-
Type:
Bug
-
Resolution: Unresolved
-
Priority:
Major - P3
-
None
-
Affects Version/s: None
-
Component/s: Test Python
-
None
-
Storage Engines, Storage Engines - Persistence
-
SE Persistence backlog
-
None
test_checkpoint_snapshot02 fails when running with the disagg hook (using PALM):
python3 ../test/suite/run.py --hook disagg -v 2 checkpoint_snapshot02 -s 4
The above command runs it with scenario 4, which uses a row store, and simulates a crash.
In the test, the test_checkpoint_snapshot function:
- Opens with logging enabled, a small cache (10M), and some timing stress variables enabled
- Creates a table and populates it - 1000 rows each entry about 500 bytes
- Starts a transaction, and inserts the same amount, holding the txn open
- Starts a background checkpoint thread and waits until the checkpoint has taken a snapshot (by looking at statistics)
- Commits the txn
- Tells the checkpoint thread to finish and waits for the thread
- Simulates a crash by copying the directory and restarting on the copy
- Running with the disagg hook (which turns table: URIs into layered: URIs), there's a failure on the restart. The stable table URI cannot be found, so opening the layered: URI for the (one) data table fails.

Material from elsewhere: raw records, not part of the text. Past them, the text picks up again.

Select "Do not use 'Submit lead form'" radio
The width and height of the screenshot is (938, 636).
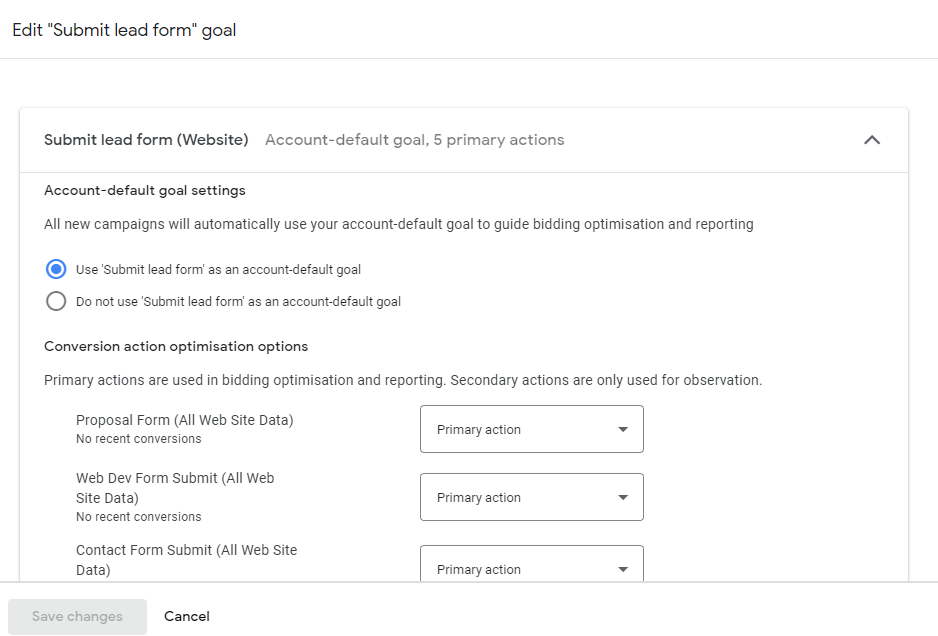57,301
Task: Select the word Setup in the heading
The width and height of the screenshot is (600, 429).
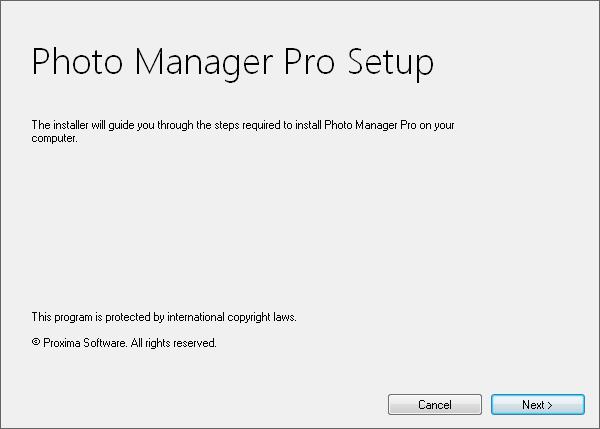Action: 390,64
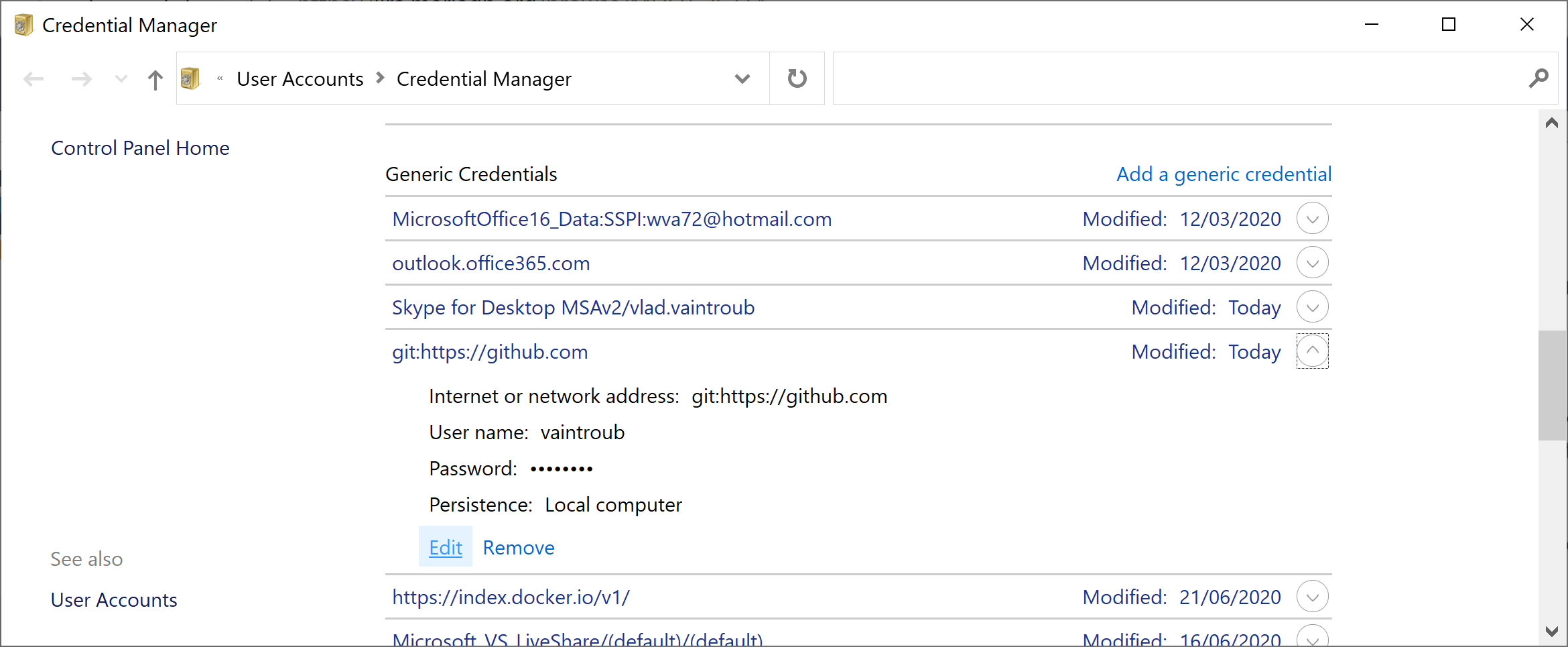This screenshot has height=647, width=1568.
Task: Click in the Control Panel search field
Action: [x=1173, y=78]
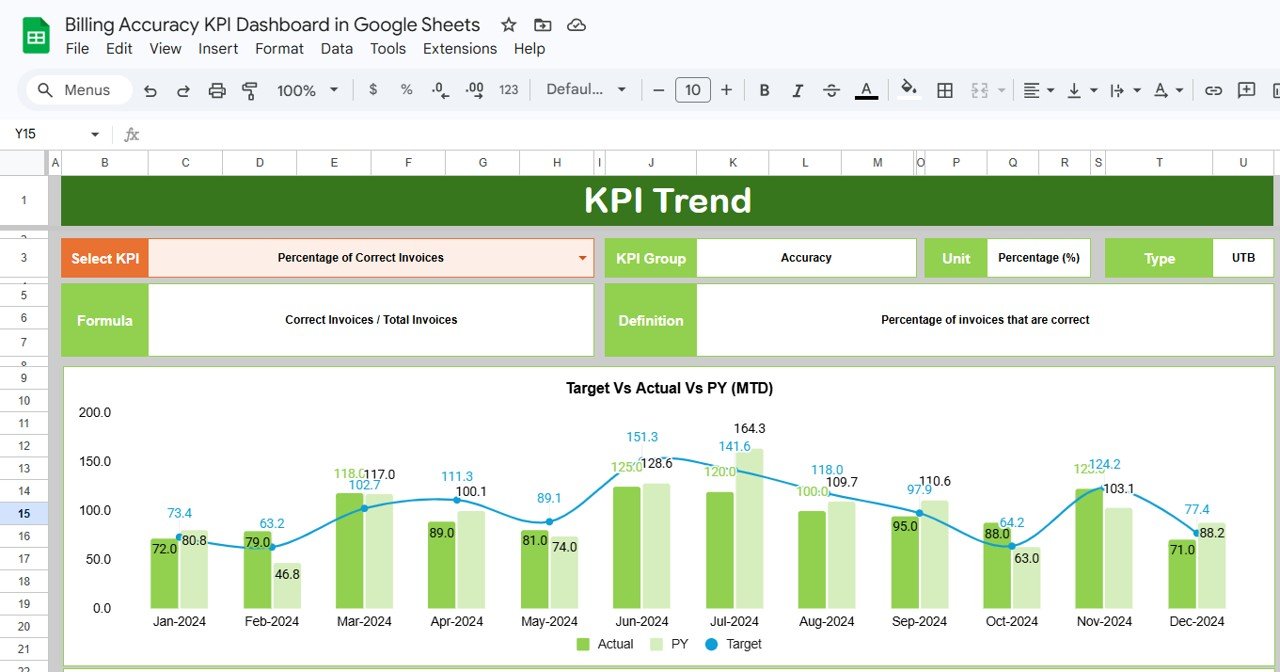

This indicates that the table creation was not persistent. In non-disagg it would be persistent because the connection is logged, so a table creation would be logged, and the log replayed on restart. In disagg, we don't do logging in WT (there is effectively no local storage). However, the table creation adds an entry to the shared metadata file, and if that gets checkpointed (as I expect it to by step 6), then we should see the URI on a restart.
Some possibilities: step 6 (checkpoint thread) is done via a special class/function in wtthread.py. Is there any possibility that the checkpoint doesn't actually complete, but the thread exits and joins the main thread? Another possibility is that PALM (using LLDB) is misconfigured to not be durable on transactions. Maybe "completing" a checkpoint requires some extra action to guarantee that all writes up to that point are recoverable. (We don't need fsync level guarantees for our testing though).
I'm going to explicitly disable/skip this test for disagg with a FIXME.